The Government has ordered that from June 1st a warning in different colours be put on the labels of these soft drinks. While this is a good move, a better long-term solution would be to make people aware how and why they need to make their own fresh fruit drinks.
Saving electricity and fresh water is another way in which people could contribute towards the battle against climate change and global warming. While the reduction in these utility bills is useful, more important would be the contribution towards the mission to save Mother Nature. So, start today to switch off non-essential light bulbs and other electrical appliances. Do not open taps fully and do not use fresh water to wash vehicles or to water the plants. We need to look for alternative ways such as recycling of water or rain water harvesting.
Another area is the dumping of garbage or waste material. We need to consciously separate organic waste, polythene or plastic, metal or paper. If we collect the waste separately, we could even turn waste into something valuable instead of facing the crisis of garbage dumps such as the monstrosity at Kolonnawa.
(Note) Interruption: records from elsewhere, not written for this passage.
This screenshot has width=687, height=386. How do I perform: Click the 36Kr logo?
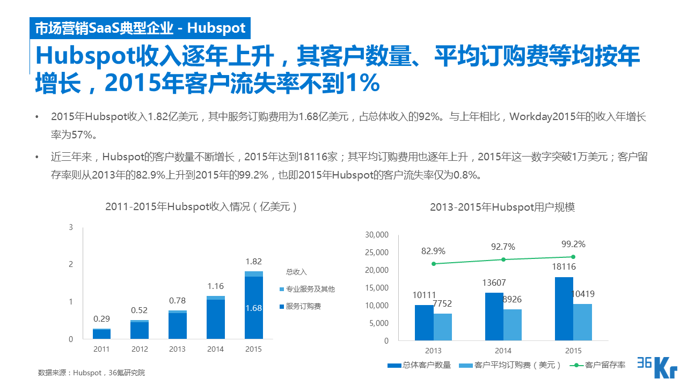tap(657, 367)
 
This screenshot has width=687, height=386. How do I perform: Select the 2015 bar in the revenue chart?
tap(253, 306)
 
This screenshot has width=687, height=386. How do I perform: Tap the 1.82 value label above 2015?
tap(253, 262)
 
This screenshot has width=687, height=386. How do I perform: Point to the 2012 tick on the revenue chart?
tap(140, 349)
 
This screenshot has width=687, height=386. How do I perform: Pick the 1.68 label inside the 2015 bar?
tap(253, 308)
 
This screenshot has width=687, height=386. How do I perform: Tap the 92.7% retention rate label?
tap(503, 247)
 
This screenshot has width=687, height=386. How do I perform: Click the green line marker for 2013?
tap(434, 264)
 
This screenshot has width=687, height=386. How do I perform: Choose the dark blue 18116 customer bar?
tap(564, 309)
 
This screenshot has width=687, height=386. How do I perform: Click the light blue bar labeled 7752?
tap(443, 327)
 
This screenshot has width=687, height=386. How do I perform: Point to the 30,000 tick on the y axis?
tap(376, 235)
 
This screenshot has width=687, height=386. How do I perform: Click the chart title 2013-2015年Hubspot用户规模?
tap(502, 207)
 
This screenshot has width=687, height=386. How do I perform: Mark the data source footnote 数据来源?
tap(92, 373)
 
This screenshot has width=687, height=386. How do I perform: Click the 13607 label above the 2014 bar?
tap(494, 283)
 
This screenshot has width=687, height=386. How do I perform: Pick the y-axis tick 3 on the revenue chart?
tap(71, 227)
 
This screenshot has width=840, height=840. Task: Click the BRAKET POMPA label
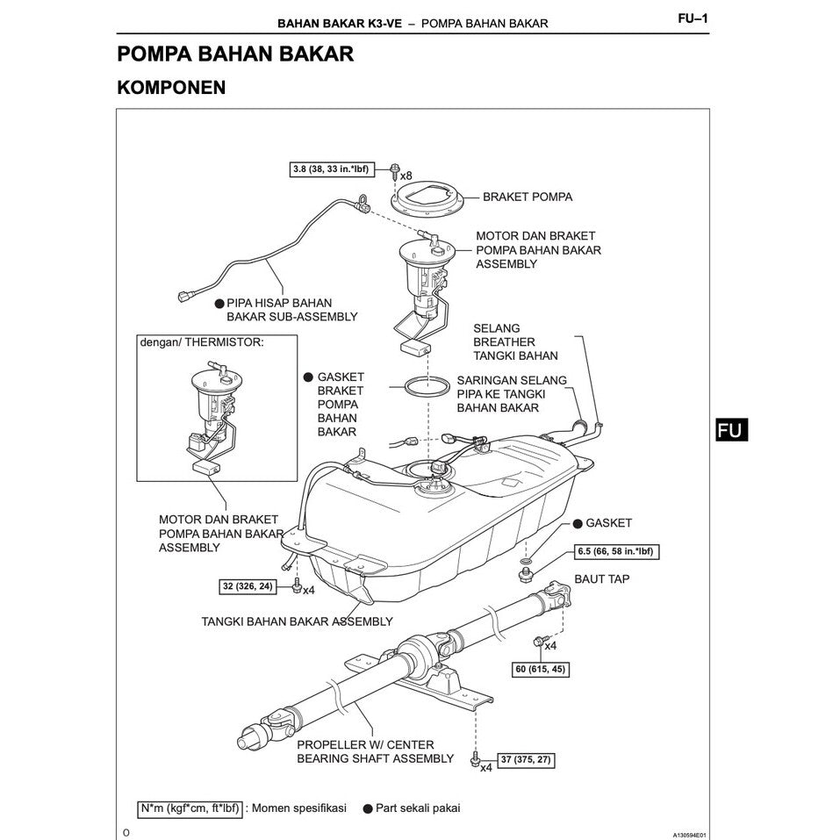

In Singapore, researchers have found that when wrappers, bags and other wastepaper are thrown on the roads arbitrarily it takes up to 20 minutes for a collector to pick them up. But if put into one basket, a collector could do it in two minutes.
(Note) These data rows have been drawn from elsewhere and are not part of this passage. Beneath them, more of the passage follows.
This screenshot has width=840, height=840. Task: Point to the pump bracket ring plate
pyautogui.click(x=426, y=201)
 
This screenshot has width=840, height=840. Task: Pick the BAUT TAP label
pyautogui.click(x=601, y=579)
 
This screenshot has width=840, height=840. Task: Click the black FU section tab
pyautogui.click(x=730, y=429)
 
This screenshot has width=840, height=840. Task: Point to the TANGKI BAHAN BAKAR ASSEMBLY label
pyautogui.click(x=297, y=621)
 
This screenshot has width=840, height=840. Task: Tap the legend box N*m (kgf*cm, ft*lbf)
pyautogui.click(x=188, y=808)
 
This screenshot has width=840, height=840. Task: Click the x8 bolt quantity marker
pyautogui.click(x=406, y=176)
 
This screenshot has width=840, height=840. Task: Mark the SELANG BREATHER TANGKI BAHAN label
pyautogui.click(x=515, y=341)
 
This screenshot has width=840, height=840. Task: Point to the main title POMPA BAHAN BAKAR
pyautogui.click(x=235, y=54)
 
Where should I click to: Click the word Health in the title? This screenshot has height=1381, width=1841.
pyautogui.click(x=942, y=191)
A spiritual movement has made an eco-friendly move at a rally to be held in Ragama on Saturday. More than 15,000 people are expected from about 100 groups. Each group has been advised to bring its own wastepaper basket, collect all waste material in it and take the baskets back to their areas. The JVP did such a noble deed at its May Day rally held at the BRC grounds in Havelock Town. After the rally, party members collected the waste material in baskets and took them away, so that on May 2 morning the ground was clean, while hundreds of garbage collectors had to clear the political litter at Campbell Park, Galle and Kirillapone. As in other areas, example is the best teacher and truthfulness means do to what we say and preach only what we practise.